* **ASSIGNMENT**
For each line below that holds the word "Given", make a copy.

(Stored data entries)
------------------------------------
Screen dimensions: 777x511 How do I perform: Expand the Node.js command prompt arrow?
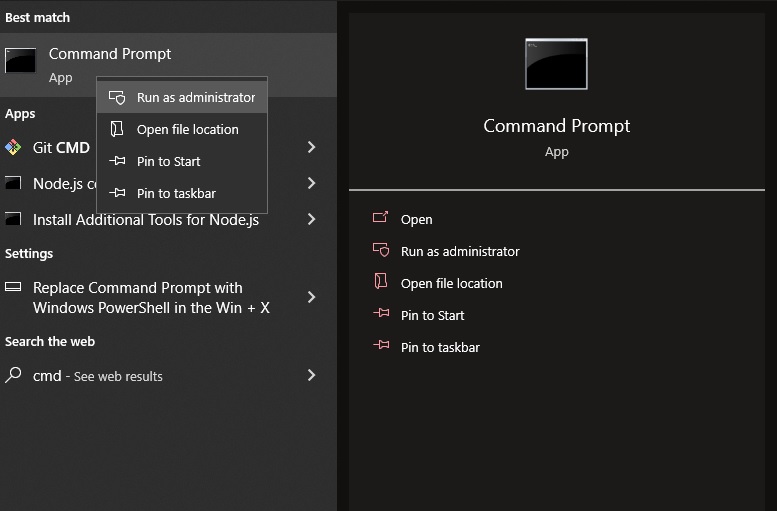click(x=311, y=183)
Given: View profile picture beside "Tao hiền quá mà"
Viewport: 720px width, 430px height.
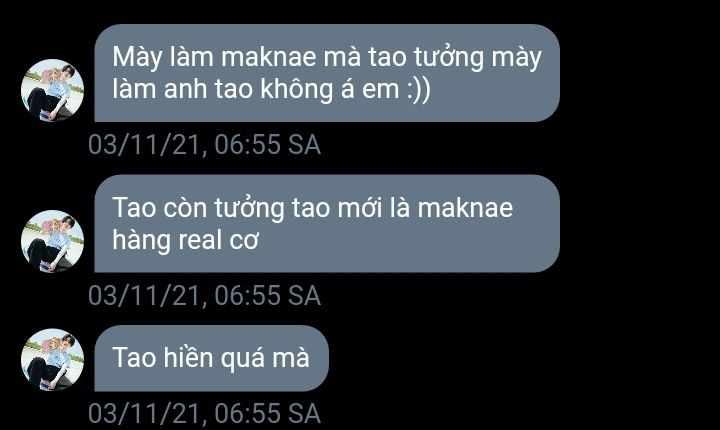Looking at the screenshot, I should 52,359.
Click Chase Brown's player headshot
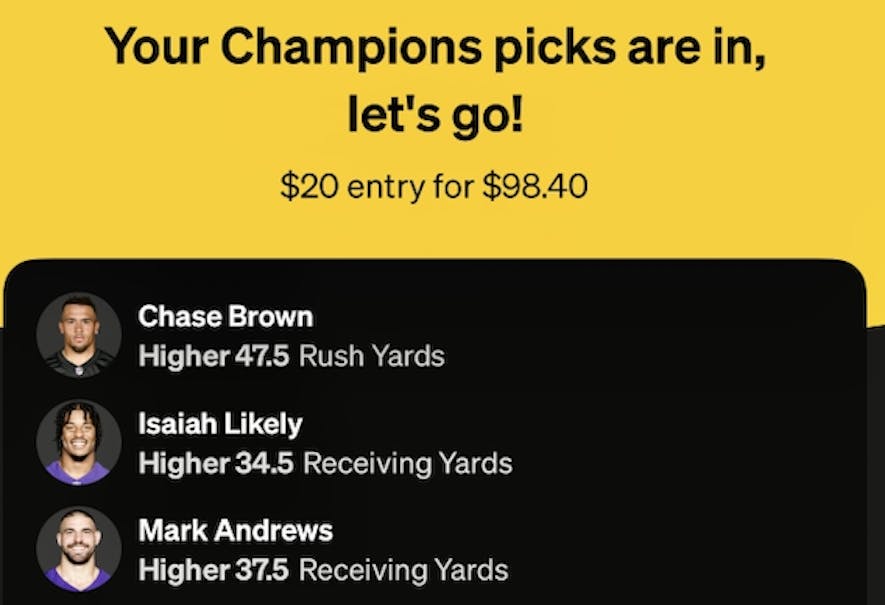Image resolution: width=885 pixels, height=605 pixels. click(79, 335)
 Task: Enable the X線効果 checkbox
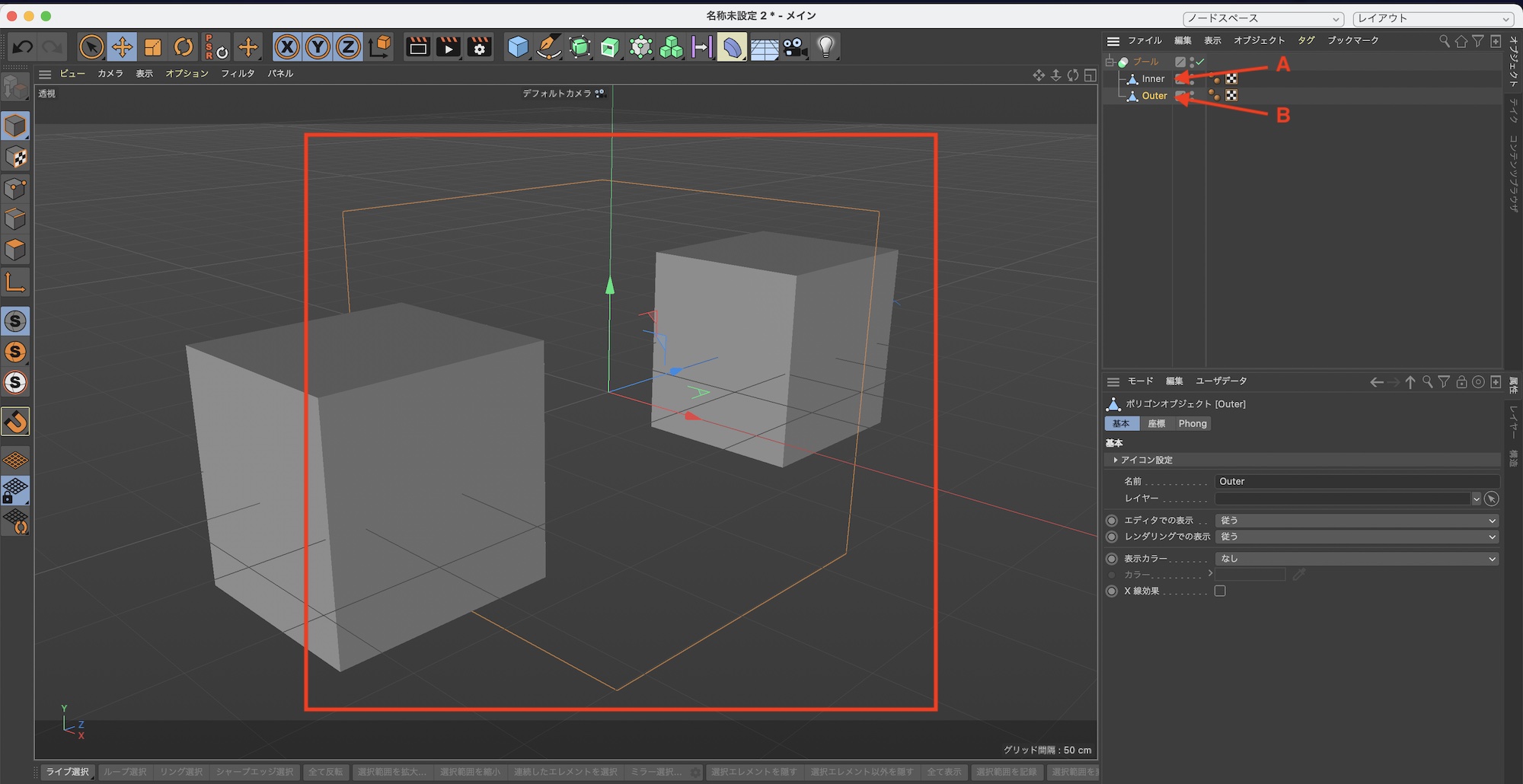(1220, 591)
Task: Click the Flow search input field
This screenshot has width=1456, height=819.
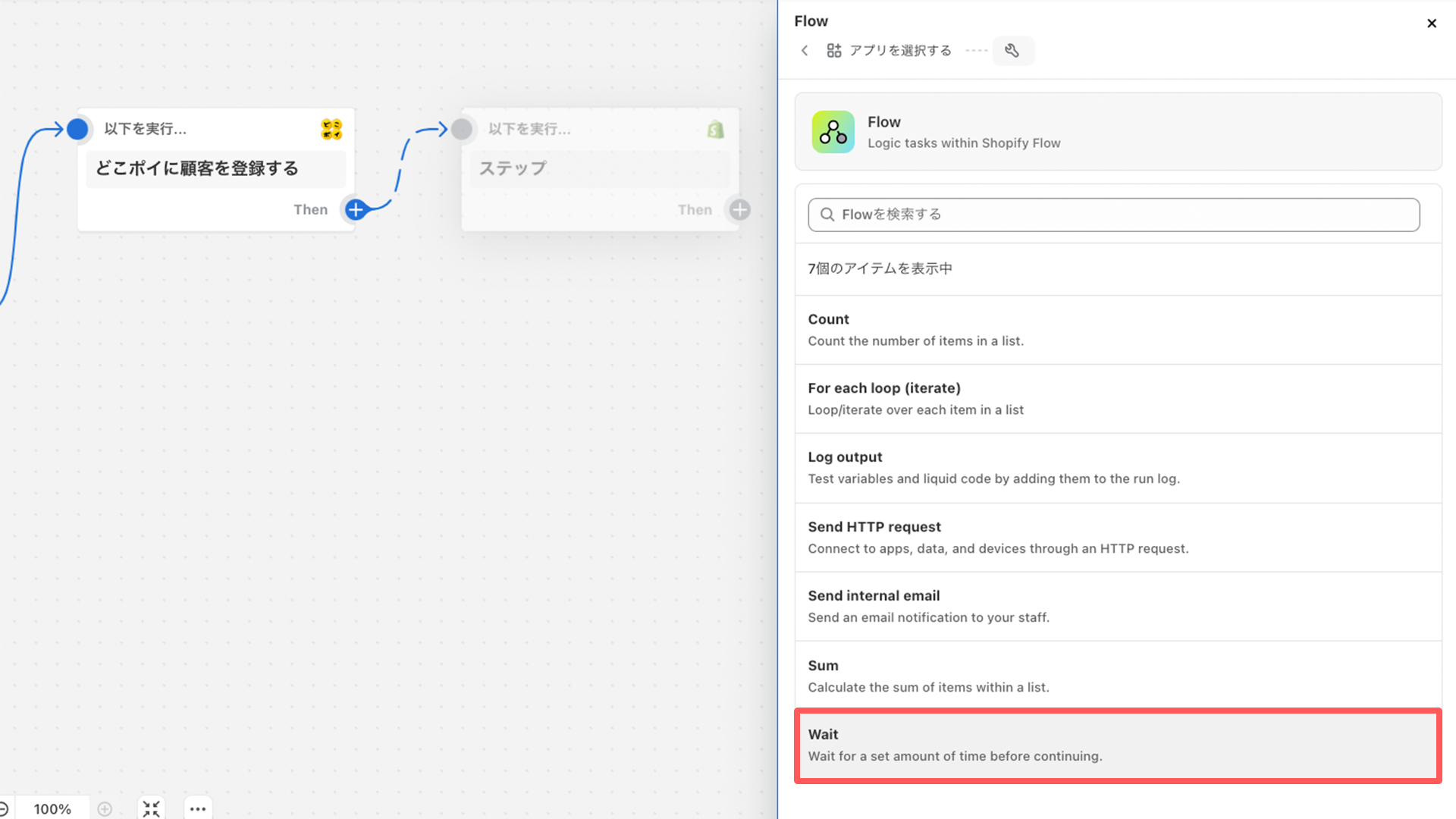Action: pyautogui.click(x=1113, y=214)
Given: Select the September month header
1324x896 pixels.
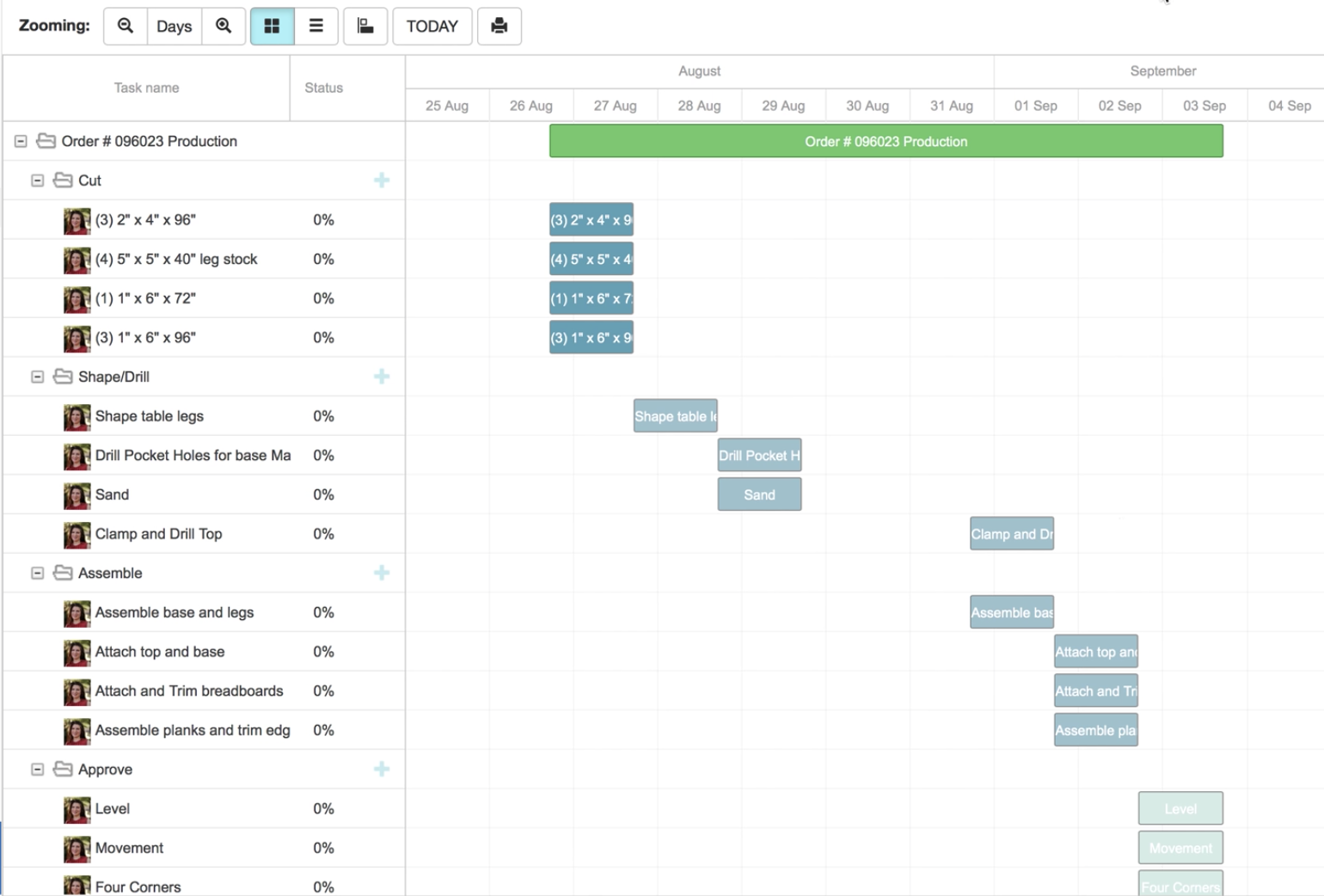Looking at the screenshot, I should (x=1162, y=71).
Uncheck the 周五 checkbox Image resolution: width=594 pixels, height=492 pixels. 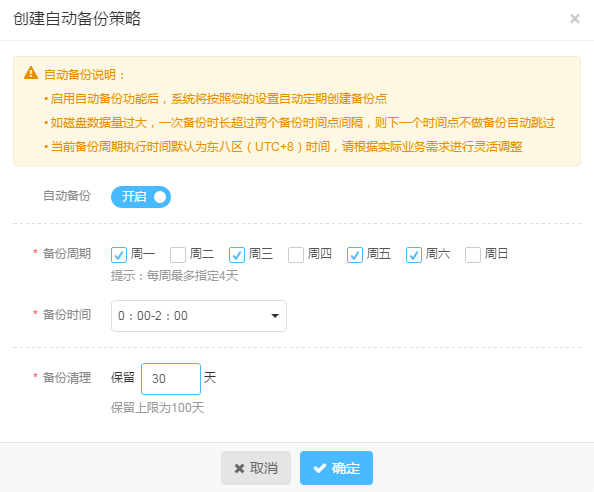[x=355, y=255]
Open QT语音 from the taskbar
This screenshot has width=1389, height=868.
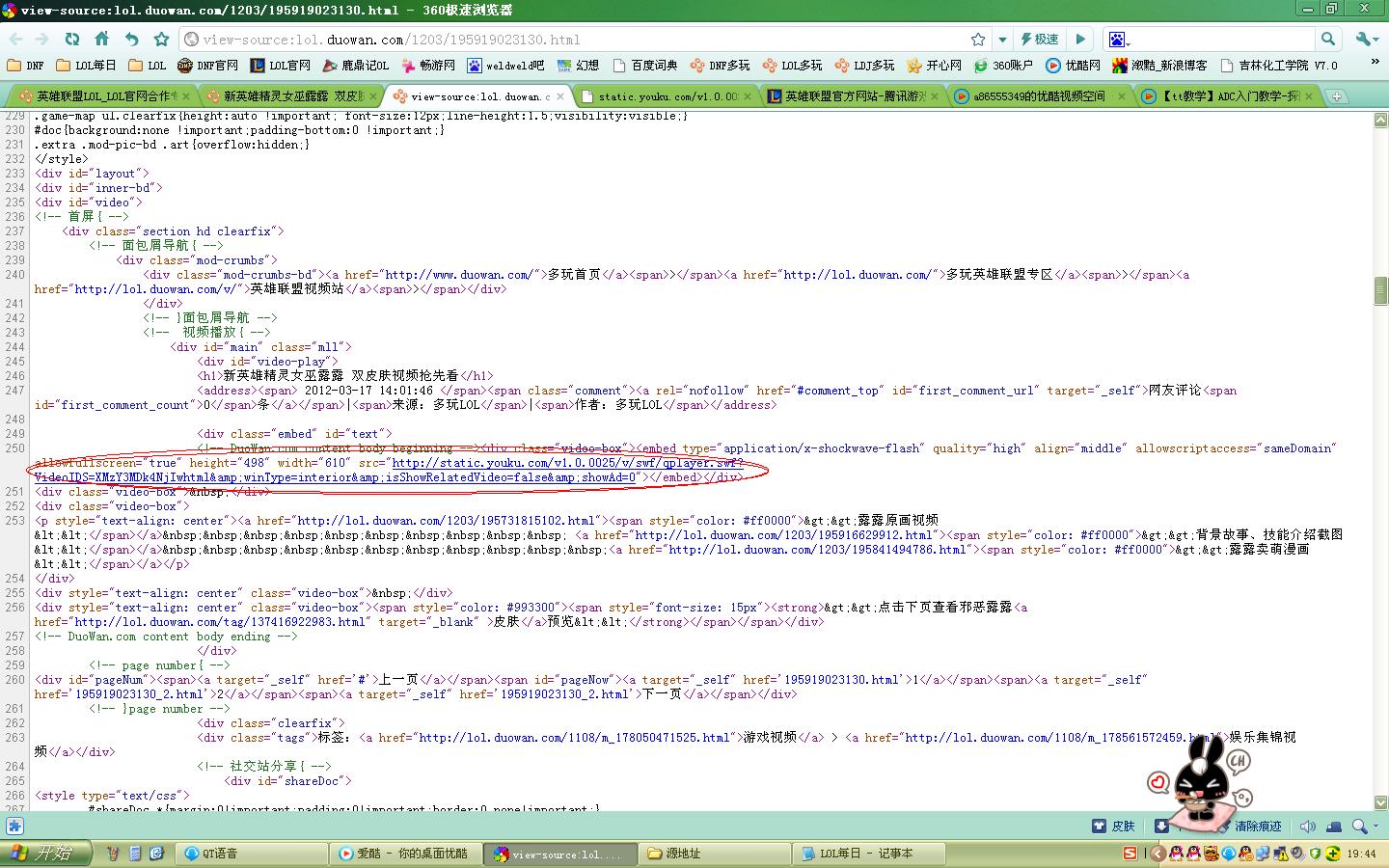(219, 854)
------------------------------------
* **OUTPUT BELOW**
Given: View profile picture beside "Tao hiền quá mà"
Given: Select the September month header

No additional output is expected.